Todo este preámbulo viene a cuento porque hoy se cumplen veinte años del retorno de la democracia en la Argentina. Hemos hablado, discurrido y discutido bastante sobre la democracia en el curso de este año. También hemos puesto una cuota de ficción, es bueno reconocerlo. La decepción que existe en una gran parte de la población por no haber mejorado su calidad de vida tiene sus razones: la democracia como sistema se funda en la necesidad de igualdad de derechos de todos los habitantes y de una distribución más equitativa de la riqueza que genera una nación.
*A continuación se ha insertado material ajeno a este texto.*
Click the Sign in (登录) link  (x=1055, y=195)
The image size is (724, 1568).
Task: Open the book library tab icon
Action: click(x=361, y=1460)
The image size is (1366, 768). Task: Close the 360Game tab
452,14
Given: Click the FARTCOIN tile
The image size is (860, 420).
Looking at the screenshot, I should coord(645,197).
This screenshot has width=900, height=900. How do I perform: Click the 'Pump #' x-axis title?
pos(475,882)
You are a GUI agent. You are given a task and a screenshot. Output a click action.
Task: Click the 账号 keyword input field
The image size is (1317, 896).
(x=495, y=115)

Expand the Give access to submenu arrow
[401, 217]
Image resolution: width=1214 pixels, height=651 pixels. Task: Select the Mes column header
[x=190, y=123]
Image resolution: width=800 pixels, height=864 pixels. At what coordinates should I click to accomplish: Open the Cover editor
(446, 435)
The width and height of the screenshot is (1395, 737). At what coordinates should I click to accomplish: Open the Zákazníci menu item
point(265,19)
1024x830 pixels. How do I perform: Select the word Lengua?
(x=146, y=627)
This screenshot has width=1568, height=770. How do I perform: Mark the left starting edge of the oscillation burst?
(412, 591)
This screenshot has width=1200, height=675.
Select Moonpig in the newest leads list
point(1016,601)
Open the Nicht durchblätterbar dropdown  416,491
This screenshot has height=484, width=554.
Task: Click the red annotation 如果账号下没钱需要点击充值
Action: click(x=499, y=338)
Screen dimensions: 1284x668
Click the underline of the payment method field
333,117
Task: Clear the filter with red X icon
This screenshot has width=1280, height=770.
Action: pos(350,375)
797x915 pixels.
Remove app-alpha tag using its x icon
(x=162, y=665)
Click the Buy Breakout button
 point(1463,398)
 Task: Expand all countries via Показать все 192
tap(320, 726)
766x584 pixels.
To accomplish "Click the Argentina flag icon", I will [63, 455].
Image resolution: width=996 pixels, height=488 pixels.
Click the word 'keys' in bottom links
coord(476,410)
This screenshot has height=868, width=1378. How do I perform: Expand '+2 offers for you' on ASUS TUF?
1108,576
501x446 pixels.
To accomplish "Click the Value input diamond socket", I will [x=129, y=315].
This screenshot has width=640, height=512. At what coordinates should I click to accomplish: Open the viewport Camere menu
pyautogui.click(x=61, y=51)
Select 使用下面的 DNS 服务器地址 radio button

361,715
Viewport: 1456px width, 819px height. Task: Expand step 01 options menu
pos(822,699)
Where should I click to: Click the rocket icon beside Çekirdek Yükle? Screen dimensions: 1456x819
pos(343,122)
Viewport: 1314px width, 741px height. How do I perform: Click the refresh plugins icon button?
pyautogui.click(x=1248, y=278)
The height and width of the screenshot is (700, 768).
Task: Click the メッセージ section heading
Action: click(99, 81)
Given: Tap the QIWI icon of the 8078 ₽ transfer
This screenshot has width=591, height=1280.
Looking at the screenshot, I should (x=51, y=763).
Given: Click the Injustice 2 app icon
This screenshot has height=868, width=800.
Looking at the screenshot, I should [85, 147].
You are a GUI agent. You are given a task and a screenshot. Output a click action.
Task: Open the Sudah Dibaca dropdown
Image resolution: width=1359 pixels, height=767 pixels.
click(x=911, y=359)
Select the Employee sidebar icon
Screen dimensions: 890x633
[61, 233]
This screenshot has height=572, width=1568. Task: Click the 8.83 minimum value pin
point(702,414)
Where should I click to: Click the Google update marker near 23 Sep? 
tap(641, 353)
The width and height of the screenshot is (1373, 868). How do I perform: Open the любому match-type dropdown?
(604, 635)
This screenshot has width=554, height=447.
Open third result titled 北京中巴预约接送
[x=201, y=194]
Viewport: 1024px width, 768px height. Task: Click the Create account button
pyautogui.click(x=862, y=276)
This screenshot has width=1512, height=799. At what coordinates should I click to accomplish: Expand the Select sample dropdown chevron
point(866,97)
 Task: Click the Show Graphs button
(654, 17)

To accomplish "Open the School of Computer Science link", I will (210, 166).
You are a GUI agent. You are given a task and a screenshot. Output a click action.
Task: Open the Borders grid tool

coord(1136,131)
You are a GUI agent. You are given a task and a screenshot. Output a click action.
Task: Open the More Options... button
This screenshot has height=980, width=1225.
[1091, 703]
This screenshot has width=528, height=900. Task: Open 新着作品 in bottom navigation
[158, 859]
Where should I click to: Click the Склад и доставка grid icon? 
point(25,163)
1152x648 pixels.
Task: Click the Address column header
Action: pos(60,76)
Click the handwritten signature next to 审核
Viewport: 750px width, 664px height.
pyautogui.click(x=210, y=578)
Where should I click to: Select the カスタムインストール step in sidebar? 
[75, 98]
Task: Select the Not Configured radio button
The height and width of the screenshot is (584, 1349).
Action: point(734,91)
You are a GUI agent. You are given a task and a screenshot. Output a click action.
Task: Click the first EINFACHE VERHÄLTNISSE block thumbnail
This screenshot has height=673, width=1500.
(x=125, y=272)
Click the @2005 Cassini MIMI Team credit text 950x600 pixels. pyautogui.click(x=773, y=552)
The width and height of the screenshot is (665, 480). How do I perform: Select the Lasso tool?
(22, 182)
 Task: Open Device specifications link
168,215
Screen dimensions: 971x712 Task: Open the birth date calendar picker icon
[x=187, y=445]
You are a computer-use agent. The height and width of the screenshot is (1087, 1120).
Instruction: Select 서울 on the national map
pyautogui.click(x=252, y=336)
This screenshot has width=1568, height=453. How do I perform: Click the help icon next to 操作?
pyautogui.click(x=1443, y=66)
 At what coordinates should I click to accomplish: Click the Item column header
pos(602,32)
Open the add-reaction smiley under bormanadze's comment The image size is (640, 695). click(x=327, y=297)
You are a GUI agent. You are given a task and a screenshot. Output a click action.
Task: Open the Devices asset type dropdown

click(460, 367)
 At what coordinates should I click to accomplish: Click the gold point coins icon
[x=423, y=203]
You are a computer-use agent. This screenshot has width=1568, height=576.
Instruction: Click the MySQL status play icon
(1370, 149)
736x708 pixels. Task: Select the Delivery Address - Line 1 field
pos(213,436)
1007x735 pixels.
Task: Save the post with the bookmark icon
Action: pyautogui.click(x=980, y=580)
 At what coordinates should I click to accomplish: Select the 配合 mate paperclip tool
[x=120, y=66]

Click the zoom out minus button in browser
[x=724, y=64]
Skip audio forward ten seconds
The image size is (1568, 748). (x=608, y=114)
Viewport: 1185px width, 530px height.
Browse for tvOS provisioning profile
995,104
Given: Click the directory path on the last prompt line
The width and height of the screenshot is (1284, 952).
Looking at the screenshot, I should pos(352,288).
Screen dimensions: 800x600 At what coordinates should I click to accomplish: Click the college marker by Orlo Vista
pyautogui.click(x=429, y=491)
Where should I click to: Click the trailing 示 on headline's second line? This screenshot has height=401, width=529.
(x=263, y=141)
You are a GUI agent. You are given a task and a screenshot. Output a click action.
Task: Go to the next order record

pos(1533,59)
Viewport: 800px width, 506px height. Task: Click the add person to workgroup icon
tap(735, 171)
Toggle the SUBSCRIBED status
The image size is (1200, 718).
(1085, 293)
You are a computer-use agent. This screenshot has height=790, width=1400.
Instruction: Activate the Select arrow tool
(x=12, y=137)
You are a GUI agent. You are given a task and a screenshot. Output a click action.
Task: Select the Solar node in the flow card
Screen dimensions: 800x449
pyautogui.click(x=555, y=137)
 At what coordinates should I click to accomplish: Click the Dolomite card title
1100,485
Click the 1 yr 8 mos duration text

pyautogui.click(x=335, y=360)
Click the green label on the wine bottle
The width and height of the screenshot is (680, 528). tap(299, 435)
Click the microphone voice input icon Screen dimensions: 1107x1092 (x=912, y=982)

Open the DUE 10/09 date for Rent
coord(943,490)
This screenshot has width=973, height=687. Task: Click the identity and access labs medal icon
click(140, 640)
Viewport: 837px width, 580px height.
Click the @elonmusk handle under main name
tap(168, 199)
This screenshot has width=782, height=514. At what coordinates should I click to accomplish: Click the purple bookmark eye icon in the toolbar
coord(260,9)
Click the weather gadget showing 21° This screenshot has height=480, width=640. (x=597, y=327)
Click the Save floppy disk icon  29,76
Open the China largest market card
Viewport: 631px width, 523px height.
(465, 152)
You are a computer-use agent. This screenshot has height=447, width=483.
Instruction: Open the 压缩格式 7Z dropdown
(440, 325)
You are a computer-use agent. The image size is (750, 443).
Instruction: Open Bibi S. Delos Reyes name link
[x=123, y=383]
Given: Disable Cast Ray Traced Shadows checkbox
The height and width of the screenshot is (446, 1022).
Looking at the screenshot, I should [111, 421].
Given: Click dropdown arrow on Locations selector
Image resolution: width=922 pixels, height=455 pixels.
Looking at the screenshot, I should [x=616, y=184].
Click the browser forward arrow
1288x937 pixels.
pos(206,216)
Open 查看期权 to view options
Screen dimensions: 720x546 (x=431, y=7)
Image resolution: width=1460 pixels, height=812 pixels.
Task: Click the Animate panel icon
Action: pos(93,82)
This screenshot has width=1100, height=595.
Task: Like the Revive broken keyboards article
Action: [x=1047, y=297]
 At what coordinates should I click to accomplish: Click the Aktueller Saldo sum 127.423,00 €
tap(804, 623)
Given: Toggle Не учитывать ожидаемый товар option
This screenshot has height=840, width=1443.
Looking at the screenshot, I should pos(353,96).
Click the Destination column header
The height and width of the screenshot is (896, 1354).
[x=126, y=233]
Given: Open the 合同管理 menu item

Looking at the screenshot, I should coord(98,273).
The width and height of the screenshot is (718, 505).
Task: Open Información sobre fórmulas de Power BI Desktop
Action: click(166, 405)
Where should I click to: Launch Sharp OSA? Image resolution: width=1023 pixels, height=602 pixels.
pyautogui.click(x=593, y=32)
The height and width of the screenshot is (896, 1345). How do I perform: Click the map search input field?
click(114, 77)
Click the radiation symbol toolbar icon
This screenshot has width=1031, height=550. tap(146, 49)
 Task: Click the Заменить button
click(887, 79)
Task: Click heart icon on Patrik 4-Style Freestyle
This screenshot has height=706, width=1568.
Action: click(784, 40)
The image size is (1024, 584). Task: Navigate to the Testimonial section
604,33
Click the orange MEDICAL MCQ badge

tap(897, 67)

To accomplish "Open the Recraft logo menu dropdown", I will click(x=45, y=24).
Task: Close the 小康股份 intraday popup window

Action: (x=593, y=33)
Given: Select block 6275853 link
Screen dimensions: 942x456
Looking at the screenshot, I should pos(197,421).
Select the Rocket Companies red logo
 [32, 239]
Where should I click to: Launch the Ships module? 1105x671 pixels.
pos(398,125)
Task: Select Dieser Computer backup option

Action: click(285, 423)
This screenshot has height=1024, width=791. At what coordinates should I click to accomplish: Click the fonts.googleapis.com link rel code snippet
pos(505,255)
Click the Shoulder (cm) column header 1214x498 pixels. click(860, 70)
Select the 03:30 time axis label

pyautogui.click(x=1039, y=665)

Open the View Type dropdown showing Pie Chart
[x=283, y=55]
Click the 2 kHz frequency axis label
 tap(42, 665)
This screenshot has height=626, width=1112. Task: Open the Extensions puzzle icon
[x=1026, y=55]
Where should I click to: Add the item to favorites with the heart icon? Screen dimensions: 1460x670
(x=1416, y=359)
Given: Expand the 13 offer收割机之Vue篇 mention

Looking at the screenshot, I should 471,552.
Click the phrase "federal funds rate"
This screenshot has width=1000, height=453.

Precisamente, los partidos políticos se conforman para representar los intereses de los sectores más débiles de la sociedad, procurando impulsar leyes que los protejan y les permitan crecer en todos los órdenes. El voto, desde luego, es el instrumento para elegir a sus representantes. La democracia moderna, además de la distribución de la riqueza, implica pluralidad cultural, es decir la posibilidad de que los individuos puedan producir y consumir libremente, según gustos y creencias, y en convivencia con los demás. Pretender imponer la uniformidad sería un acto que pocos tolerarían y esto desde ya es un avance significativo de la sociedad argentina, la misma que en el 76 no tuvo culpa alguna en apoyar el golpe de los uniformados.
La sensación de que no hubo progreso en estos 20 años está vinculada a la crisis de los partidos políticos, tanto en el radicalismo como en el justicialismo y de la misma izquierda, que nunca logró amalgamar criterios para confrontar electoralmente. Pero fue este sistema democrático el que permitió a la gente expresarse reclamando urgentes rectificaciones por la falta de política económica y social. Fue esa capacidad ciudadana de abandonar los televisores y salir a golpear las cacerolas la que nos devolvió la consideración como sujetos históricos y obligó a los grandes centros financieros y a los países centrales a revisar su mirada sobre la Argentina y hasta reconocer cierta responsabilidad en lo sucedido.
Que las elecciones en todas las provincias no hayan deparado cambios y hayan vuelto casi los mismos rostros largamente sospechados al Congreso nacional tiene que ver en gran parte con el esfuerzo que cada uno hizo para que ello no ocurriera, empezando en Santa Fe por impedir la simultaneidad de los comicios y la aberrante ley de lemas. Tiene que ver con esa falta de densidad de que suelen adolecer las amplias capas medias, a la que se refiere Tato Pavlovsky, de su peculiaridad de diluirse o mimetizarse con otras fantasías sin asumir responsabilidades. Como si hubieran perdido su capacidad de acción y volvieran a postrarse impotentes frente a la pantalla del televisor.
A ese sector social bien le vendría un personaje no vidente, un medium, como en el cuento de Carver, que apoyara una mano sobre su mano y le ayudara a descubrir su capacidad, a diseñar el voto y a depositarlo en la urna. En tal caso, la catedral sería la democracia.